I’m back from a too-long blog hiatus, and a two-week trip to Orlando in celebration of my 25th birthday.
While hanging out with Mickey and the gang, I regret to report that I made some not-so-healthy choices…from the seemingly endless birthday cupcakes presented to me at almost every restaurant we patronized, to the “hey, I’m on vacation” fruity mixed drinks consumed in the evenings.
Though we spent 15 hours a day on our feet trekking through 12 days of theme parks, I’m fairly confident that the calories I may have burned off running from Space Mountain to Pirates of the Caribbean in no way justified my lackluster (at best) attempts to make somewhat healthy choices while dining out.
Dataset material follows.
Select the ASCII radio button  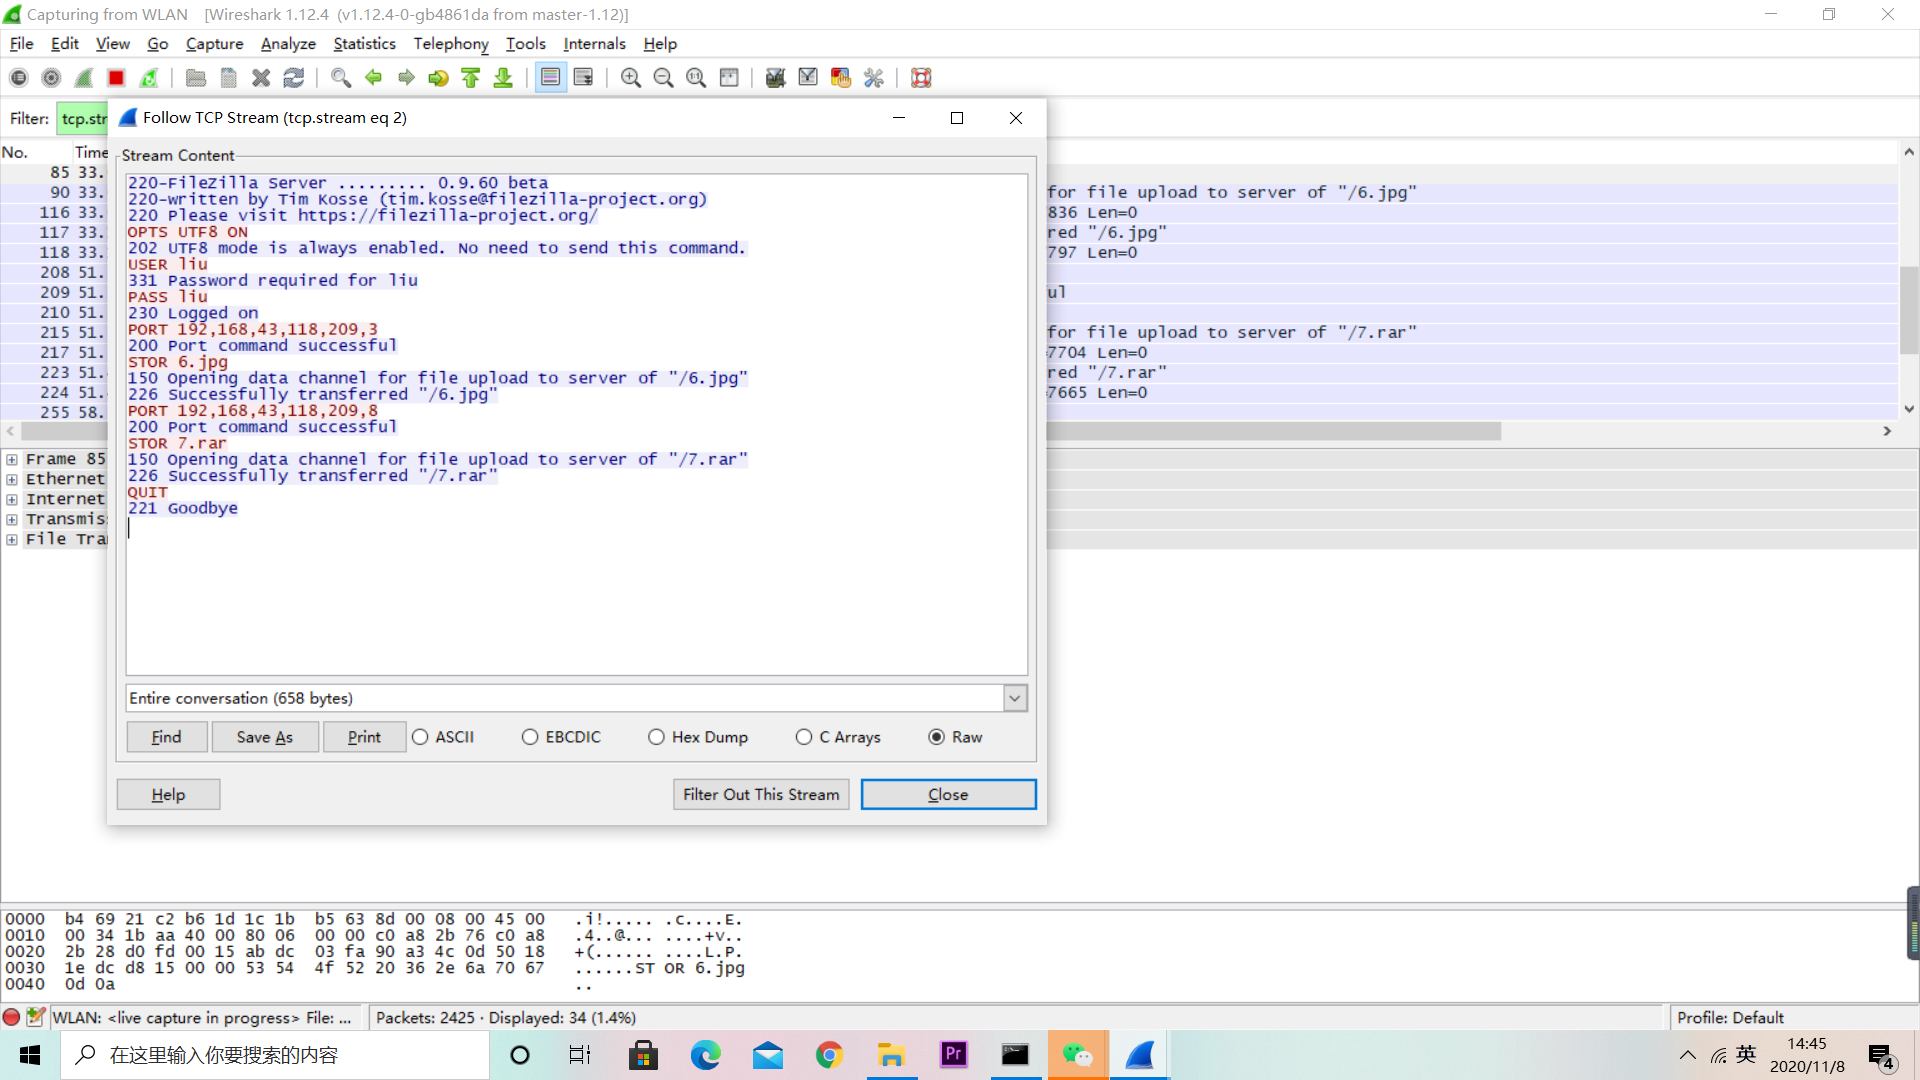pos(421,737)
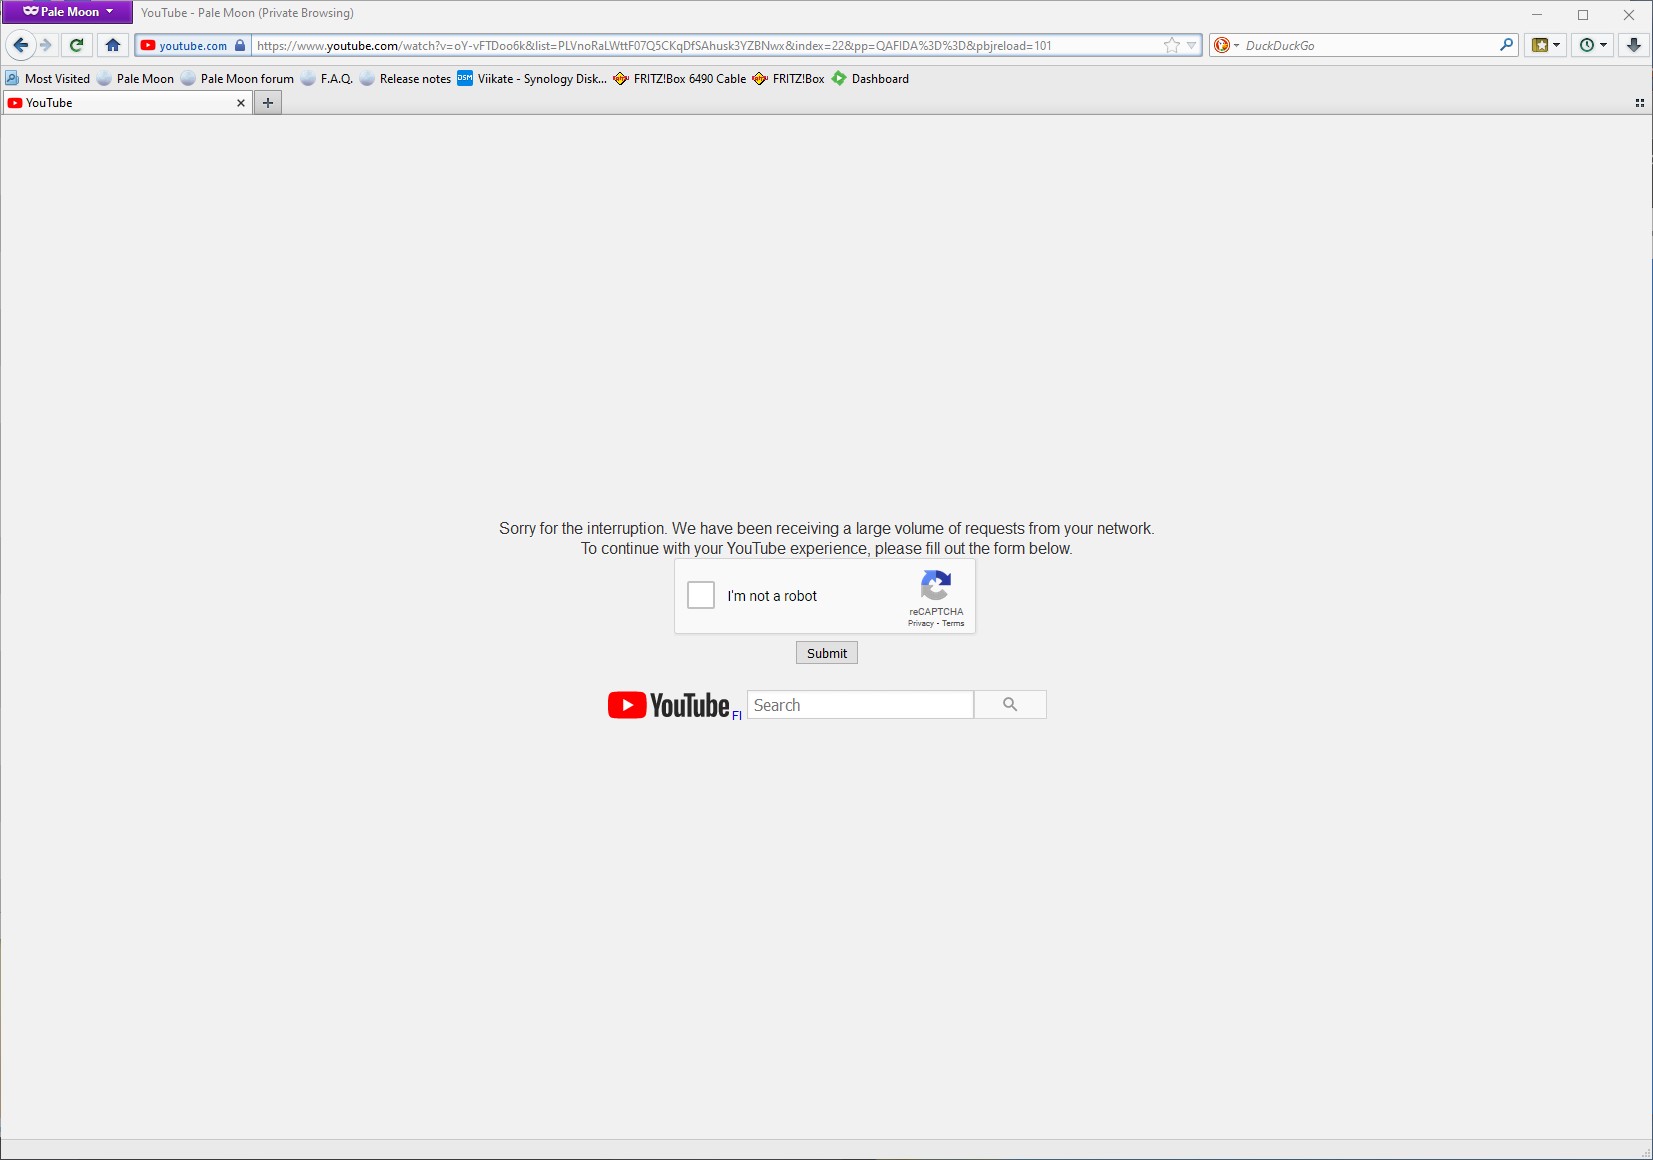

How can you go to Jimmy Buffett’s Margaritaville without ordering the “Cheeseburger in Paradise,” or shell out $40 for a buffet lunch with Pooh and friends in the Magic Kingdom and not sample a little bit of everything?
On the upside, we did make eggs and cereal in our room, and we even toted sandwiches into the parks – a time-saving strategy that undoubtedly also saved us hundreds of calories and at least $30 a day on food costs – but I found myself struggling to refuse the dinner entrees (and desserts, and cocktails) that I really wanted at table-service restaurants. I threw caution to the wind, right along with my resolve to lose weight and my commitment to a healthy lifestyle.
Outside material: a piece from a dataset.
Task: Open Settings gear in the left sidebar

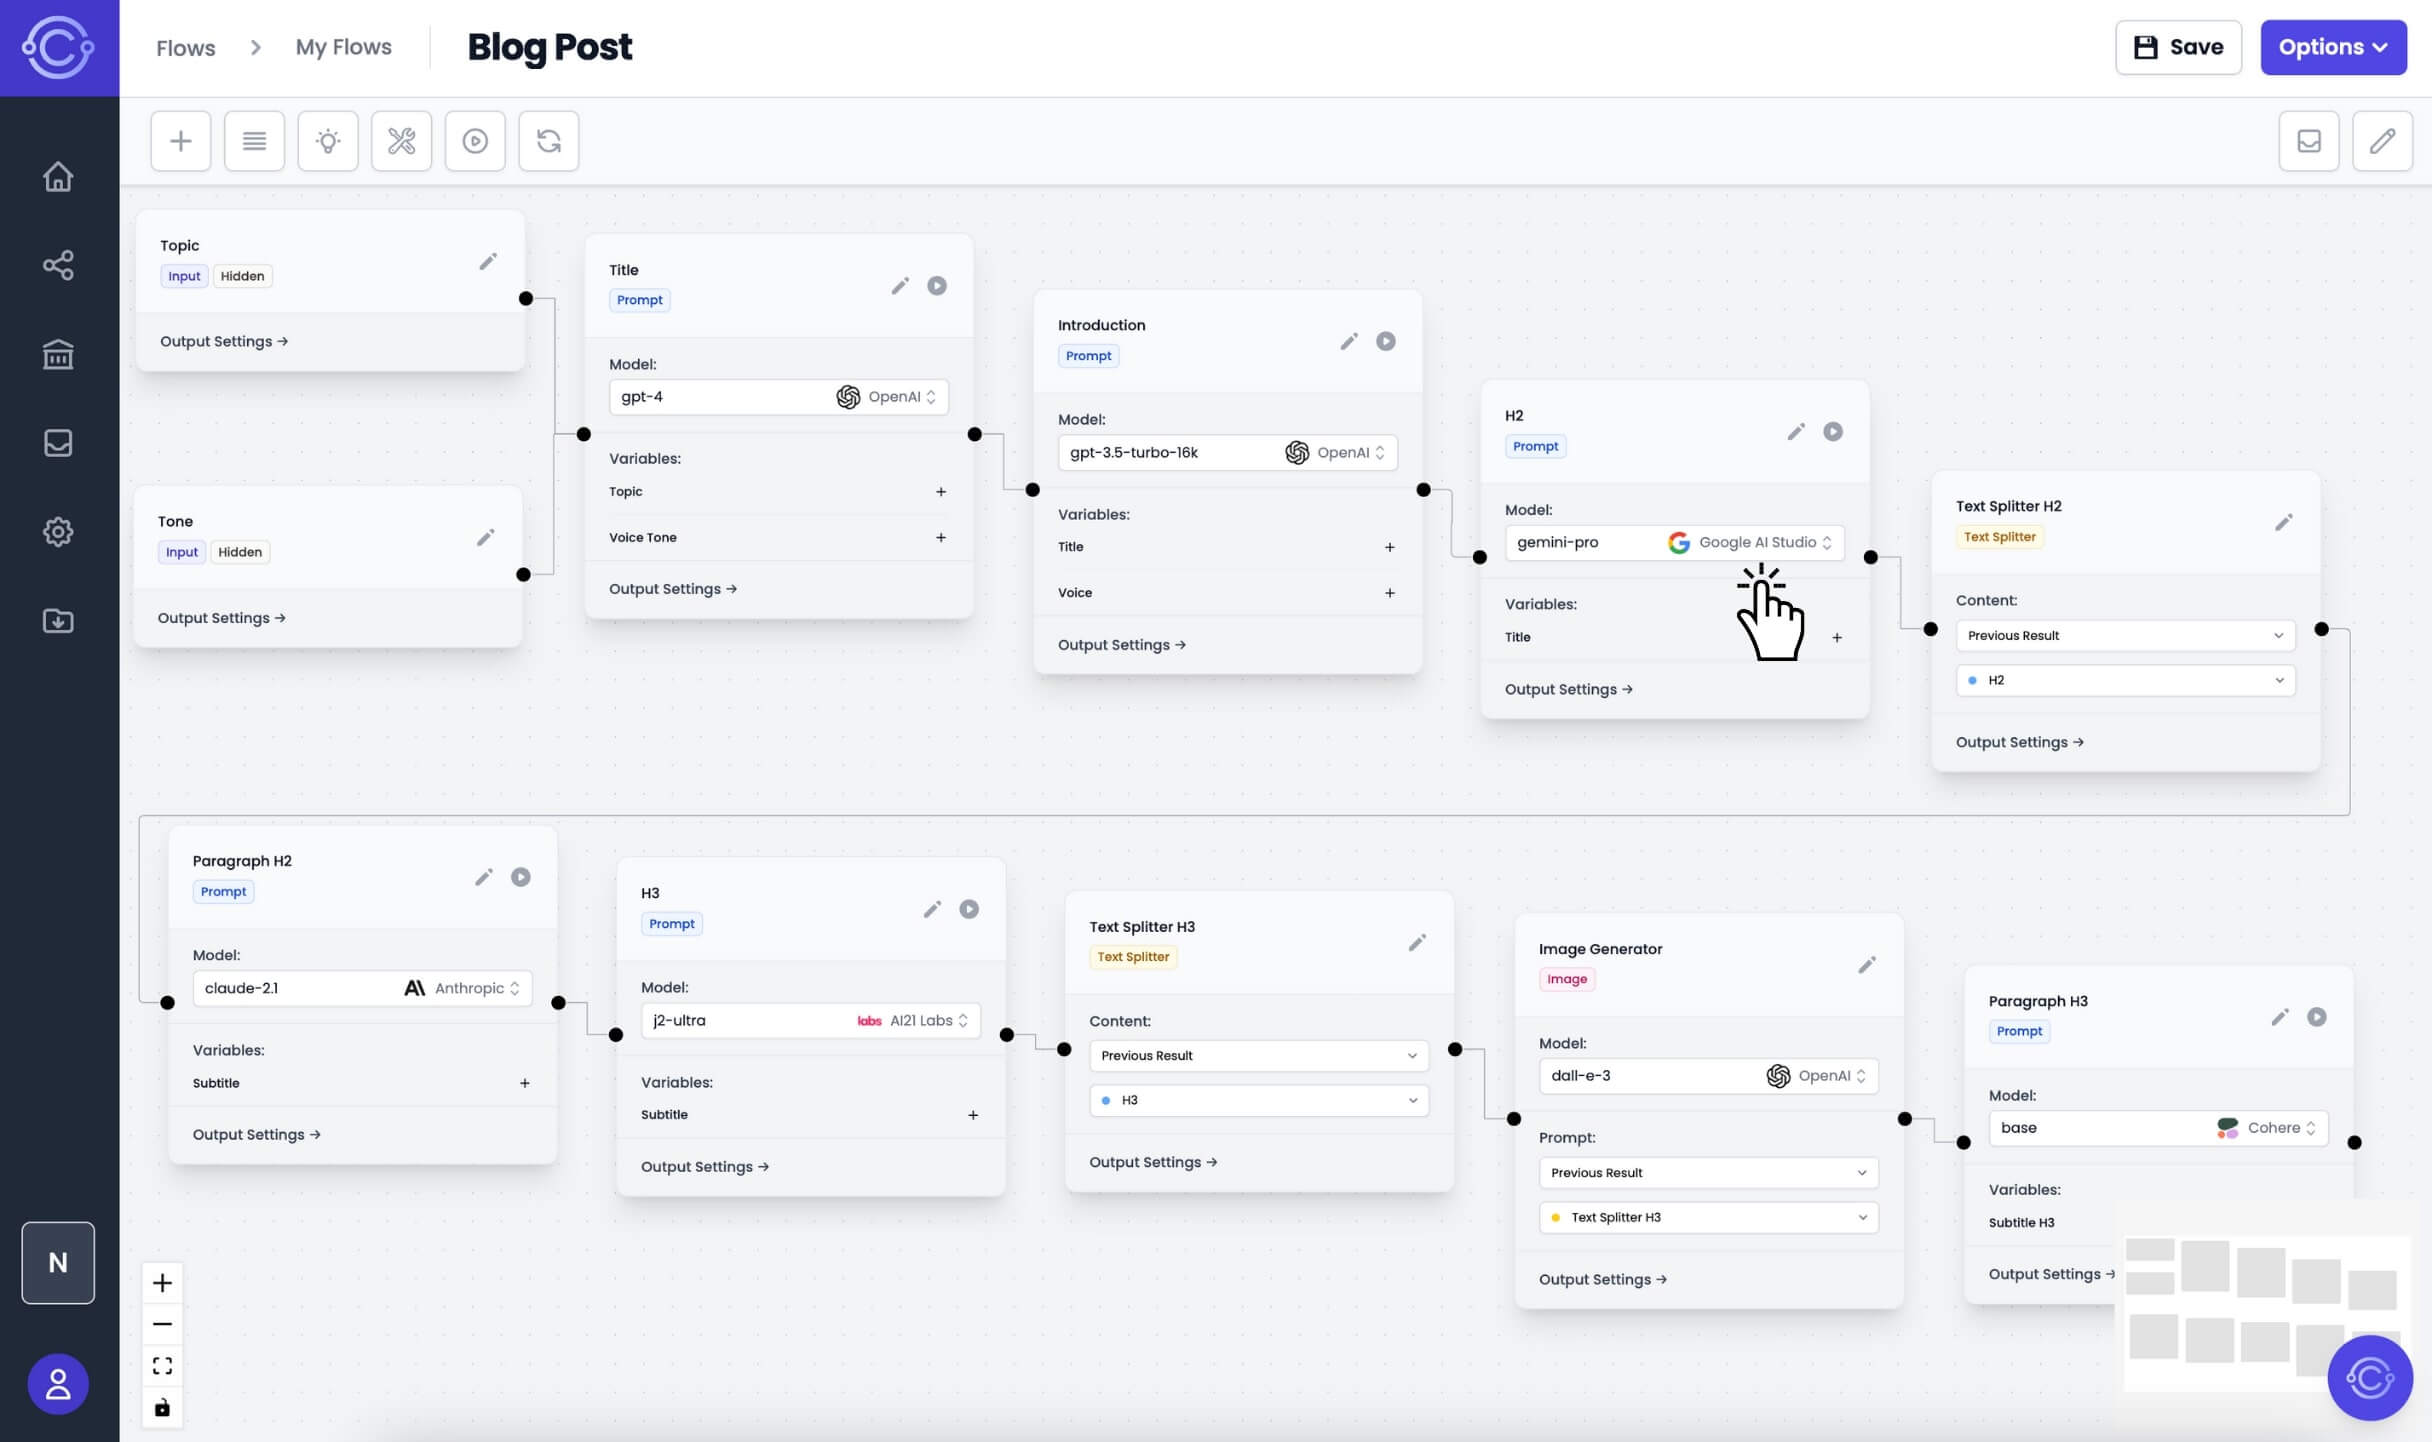Action: pyautogui.click(x=58, y=531)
Unfortunately, there is a hefty (no pun intended) price to pay when you allow yourself to indulge in french fries and cupcakes as often as I did for as long as I did. Needless to say, the scale wasn’t too kind to me upon my return home.
But what’s worse than that number is that I feel absolutely terrible – physically and mentally.
I am truly ashamed by how easy it was for me to return to my “I’ll eat whatever I want” attitude from before I lost this weight. It’s terrifying that I can so quickly throw my new lifestyle out the window and abuse my body the way I once did. There’s loosening the reins and indulging while on vacation, and then there’s giving yourself permission to eat fried fish followed by french fries followed by ice cream followed by margaritas, all in the same day. There’s enjoying great food at a relaxing sit-down meal, and then there’s stuffing yourself until you’re sick…just because the food is there.
My mind kept telling me “you can have that milkshake now, but you should probably skip drinks tonight with dinner,” but then I went ahead and completely ignored my better judgement. What’s so humiliating about all of this is that there’s no excuse for my behavior. I know exactly what I need to do, and yet I simply choose not to. Weight Watchers has given me the tools to know how to indulge in not-so-POINT-friendly treats without completely derailing my progress, but being the mere mortal that I am, sometimes I opt to purposely make the wrong decision.
I hate feeling this way. I hate feeling as though I’ve “fallen off the wagon,” and realizing just how hard it is to get back on. Even though I’ve put less than 5 pounds back onto my body, mentally, it feels like 50. I feel sluggish and heavy and just not myself. I returned from Florida six days ago, and I have exercised just once since I’ve been home. I went for a half-hearted jog around town, which felt like pure agony because nearly three weeks had past since my last run.
In the meantime, I’ve been snacking on goldfish crackers that were left over from our trip, and happily pigging out with co-workers at a recent staff barbecue…and making little to no effort to count POINTS.
“But it’s the end of the summer,” I’ll tell myself, or “I need some time to adjust, and then I’ll get right back on track.”
If there’s anything I’ve learned from a lifetime of failed dieting attempts, it’s that there is absolutely no room for “I’ll get back on track [insert vague period of time here].” With each and every day that passes, it becomes harder and harder to return to your healthy habits, and that much more likely that you’ve strayed for good. I lost 60 pounds as a teenager only to pile it all back on in less than 2 years because one day of eating junk food turns into two days, which turns into a month, and into a year…and suddenly all of the weight has creeped back on, you’re busting out of plus-size jeans, and you have no idea how it happened.
No more excuses. My vacation is over, summer is over, and it’s time for me to climb back on that proverbial wagon and assume control of my mind and body again.
(Starting with throwing out this coffee drowning in cream and sugar that a co-worker gave me this morning. It’s making me sick.)